General statement: Standards based learning may be too limited a focus for many teachers, especially new teachers. This may be so, first, in the initial years of the common core standards and, second, with the over emphasis of state-wide testing scores on teacher and school ranking.

An integrated framework: The first part of the framework is found in the depth of experience of the teacher as a measure of understanding the social, emotional, and intellectual experience and ability of his or her students.

The second part of the framework is found in understanding the progressions of learning. Here I have postulated the following seven progressions: skills > knowledge > understanding > discernment > judgement > creation > and an aesthetic appreciation of beauty. Human learning is a unique phenomenon best understood as an extended conversation. While skills and knowledge may be assessed quantitatively, the other progressions may only be assessed in conversations.

The third part of the framework is found in the dynamics of the conversations between a teacher and his or her students and/or amongst small groups of students. Human conversation has two essential modes: fast and slow thinking (or reactive and reflective thinking). Fast thinking is how we navigate the day in ordinary conversation; slow thinking is internalized, insightful, and sincere or thoughtful. (cf. the Kahneman cite below)
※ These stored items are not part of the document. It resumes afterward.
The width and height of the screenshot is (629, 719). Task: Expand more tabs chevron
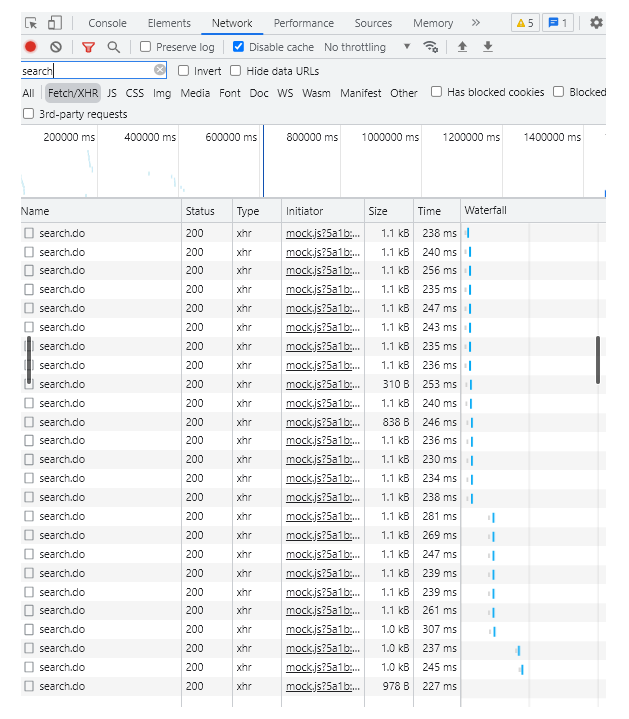(x=475, y=23)

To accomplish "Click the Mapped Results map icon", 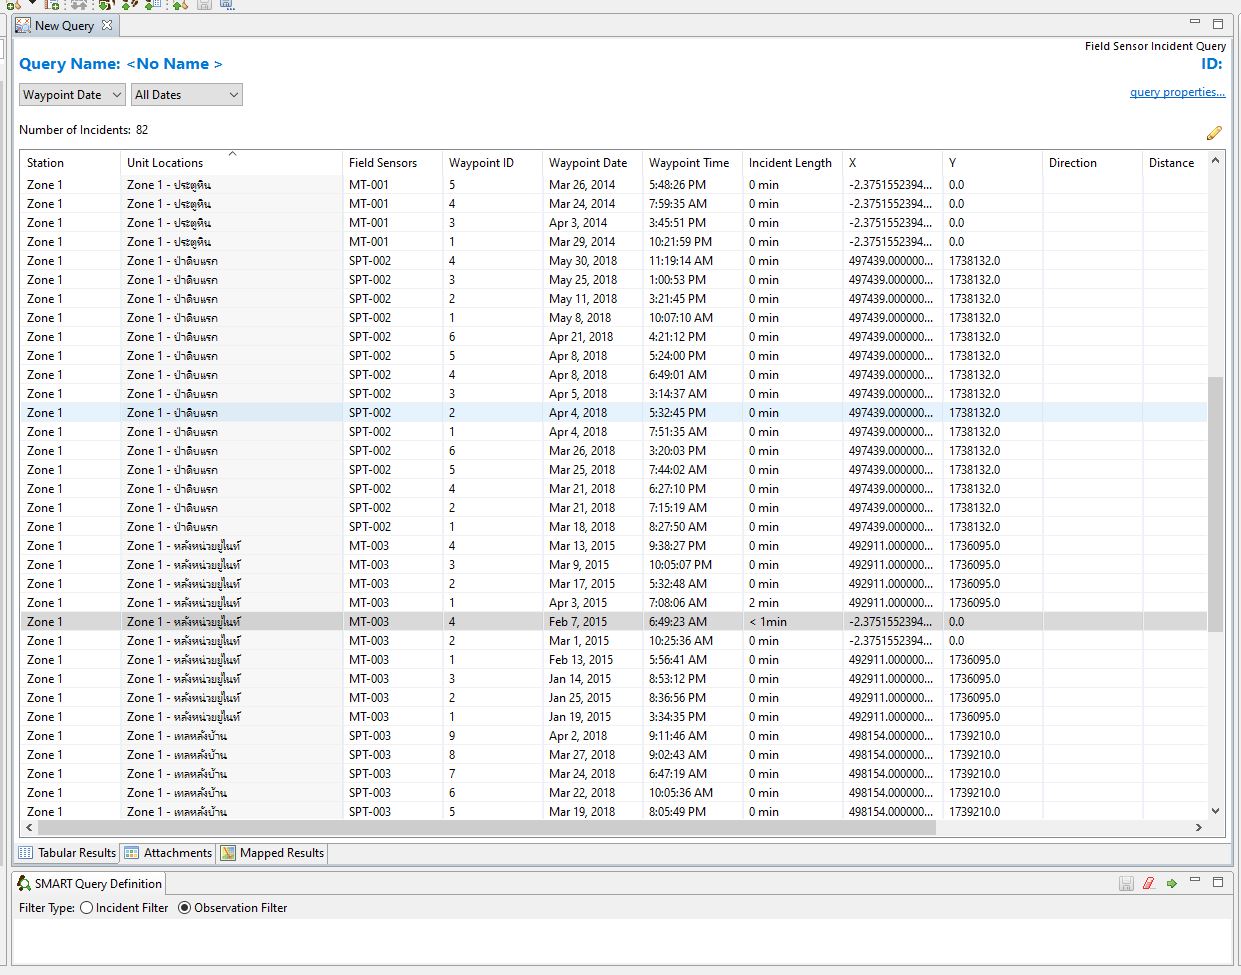I will click(x=228, y=853).
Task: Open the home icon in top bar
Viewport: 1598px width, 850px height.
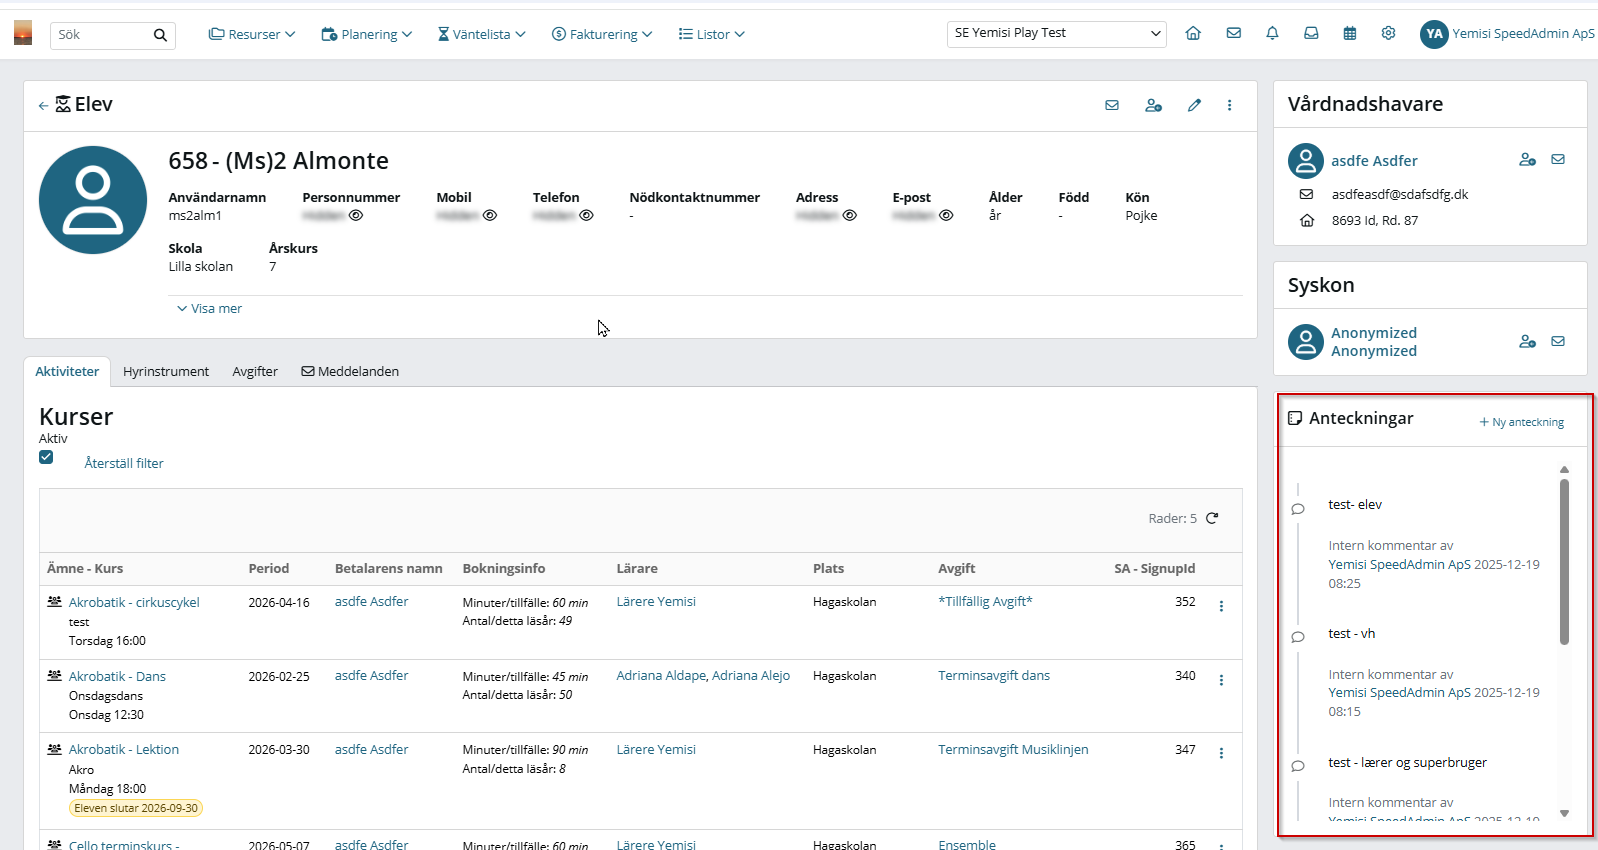Action: coord(1193,33)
Conclusion: When a teacher and a student, or two or three students, are engaged in slow/reflective thinking they are sharing the same conceptual space. The progressions of learning are developed and realized within this space.


Note: Daniel Kahneman (2011), Thinking, Fast and Slow. Read the NY Times article by Jim Holt on 25 November 2011 titled Two Brains Running. The article is here. Note: Dr. Kahneman won the Nobel Prize for his work in decision making, the underlying structure and theme of Thinking, Fast and Slow.